Потом настала весна – прекрасное время путешествий, и каждый, кто входил в эту разрозненную шайку, готовился пуститься в свой путь. Я был поглощен работой над романом, а когда дошел до середины, съездил с тетушкой на Юг к моему брату Рокко и был готов к самому первому путешествию на Запад.
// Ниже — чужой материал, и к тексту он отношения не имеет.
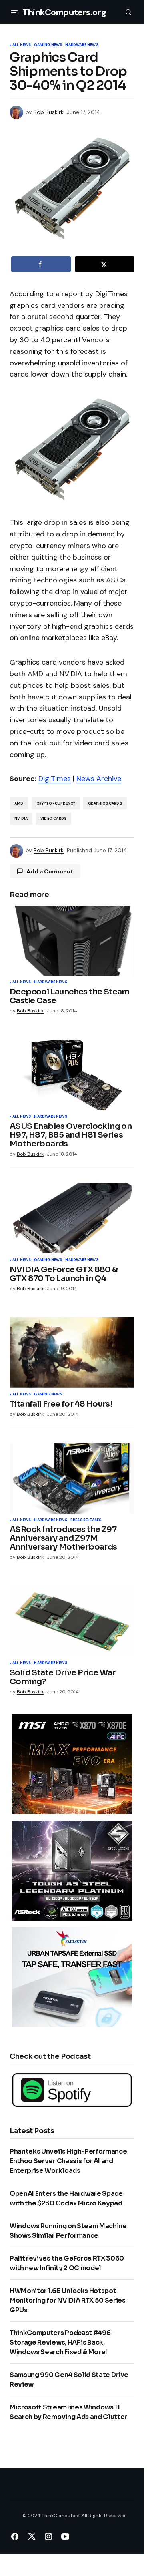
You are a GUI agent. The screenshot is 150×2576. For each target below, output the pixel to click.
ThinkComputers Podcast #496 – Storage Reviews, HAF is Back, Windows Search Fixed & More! (63, 2342)
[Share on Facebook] (41, 264)
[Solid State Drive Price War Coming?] (72, 1621)
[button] (14, 12)
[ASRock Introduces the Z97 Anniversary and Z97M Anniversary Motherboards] (72, 1478)
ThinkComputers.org (64, 12)
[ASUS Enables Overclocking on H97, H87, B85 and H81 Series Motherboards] (72, 1075)
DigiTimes (54, 778)
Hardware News (81, 45)
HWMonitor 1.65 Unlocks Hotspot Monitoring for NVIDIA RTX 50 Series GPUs (68, 2300)
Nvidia (21, 818)
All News (21, 45)
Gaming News (48, 45)
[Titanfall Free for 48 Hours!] (72, 1352)
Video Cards (53, 818)
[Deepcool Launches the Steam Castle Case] (72, 941)
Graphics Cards (105, 803)
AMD (19, 803)
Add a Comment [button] (49, 871)
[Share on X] (104, 264)
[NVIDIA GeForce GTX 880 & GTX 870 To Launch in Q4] (72, 1218)
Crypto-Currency (56, 803)
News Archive (98, 778)
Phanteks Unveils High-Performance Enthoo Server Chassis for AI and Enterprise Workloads (68, 2161)
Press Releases (86, 1520)
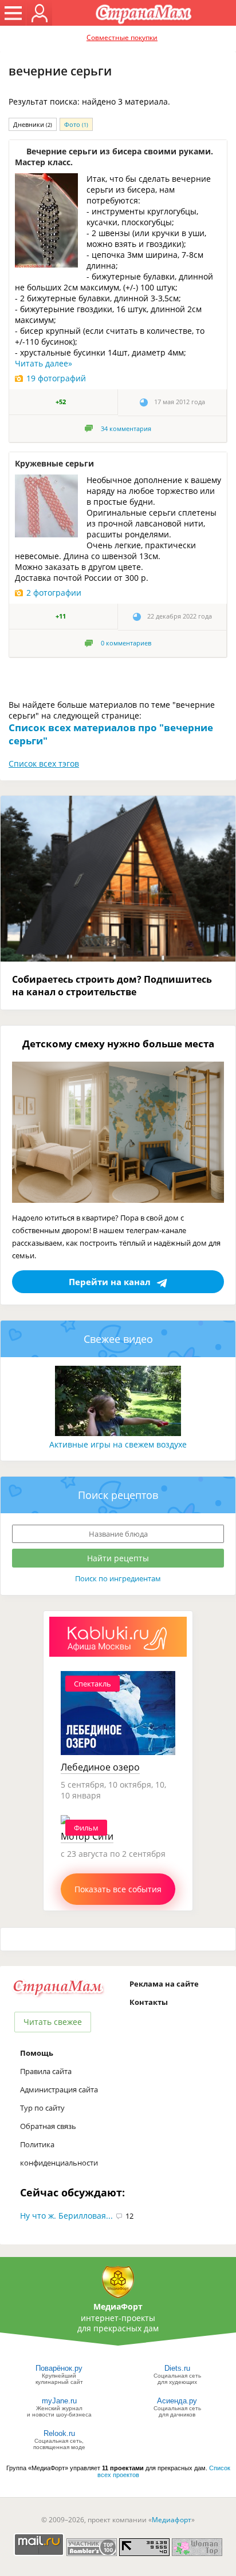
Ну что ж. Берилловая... (66, 2215)
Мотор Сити (87, 1836)
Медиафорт (171, 2520)
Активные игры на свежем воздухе (118, 1444)
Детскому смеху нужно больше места (118, 1043)
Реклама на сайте (164, 1984)
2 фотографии (53, 592)
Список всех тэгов (44, 763)
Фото (76, 124)
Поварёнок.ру (59, 2368)
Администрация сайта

Дин к тому времени уже уехал. Мы с Карло провожали его на автовокзале компании «Грейхаунд» на 34-й улице. Там, наверху, можно было за двадцать пять центов сфотографироваться. Карло снял очки и приобрел мрачный вид. Дин сфотографировался в профиль и стыдливо огляделся. Я позировал, глядя в объектив, отчего стал похож на тридцатилетнего итальянца, который убьет любого, кто скажет хоть слово против его матери. Эту фотографию Карло с Дином аккуратно разрезали пополам бритвой, и каждый положил свою половинку себе в бумажник. Дин, отправляясь в долгий обратный путь в Денвер, нарядился в пиджачную пару настоящего жителя Запада; кончилось его веселое житье в Нью-Йорке. Я говорю «веселое», он же только и делал, что работал как вол на автостоянках. Самый эксцентричный служитель автостоянок на свете, он может в жуткой давке подать задним ходом со скоростью сорок миль в час и остановить машину у самой стены, выпрыгнуть, промчаться между боками автомобилей, вскочить в другую машину, покружить на ней в тесноте со скоростью пятьдесят миль в час, выбрать тесный пятачок, вновь подать задом, сгорбиться и так наподдать по тормозам, что машина подпрыгивает, когда он из нее вылетает; затем, словно заправский спринтер, прямиком в будку кассира, отдать квитанцию, вскочить в только что прибывшую машину, владелец которой еще и наполовину не вылез, буквально прошмыгнуть под ним, пока тот делает шаг наружу, запустить мотор, одновременно захлопнув дверцу, с ревом домчаться до ближайшего свободного пятачка, согнуться, что-то вставить, включить тормоза, выскочить – и бегом. И так без единой паузы, восемь часов каждый вечер – вечерние часы «пик» и послетеатральные часы «пик», в промасленных, залитых вином штанах, поношенной, отороченной мехом куртке и стоптанных шлепающих башмаках. И вот он купил новый костюм, чтобы отправиться в обратный путь; синий костюм в тонкую полоску, жилет и все такое – одиннадцать долларов на Третьей авеню, да еще часы с цепочкой и портативную пишущую машинку, с помощью которой он собирался начать писать в каком-нибудь денверском пансионе, как только найдет работу. На прощание мы полакомились сосисками с бобами у «Райкера» на Седьмой авеню, а потом Дин сел в автобус с надписью «Чикаго» и умчался в ночь. Вот и уехал наш ковбой. Я дал себе слово отправиться тем же путем, когда весна будет в разгаре и расцветет вся страна.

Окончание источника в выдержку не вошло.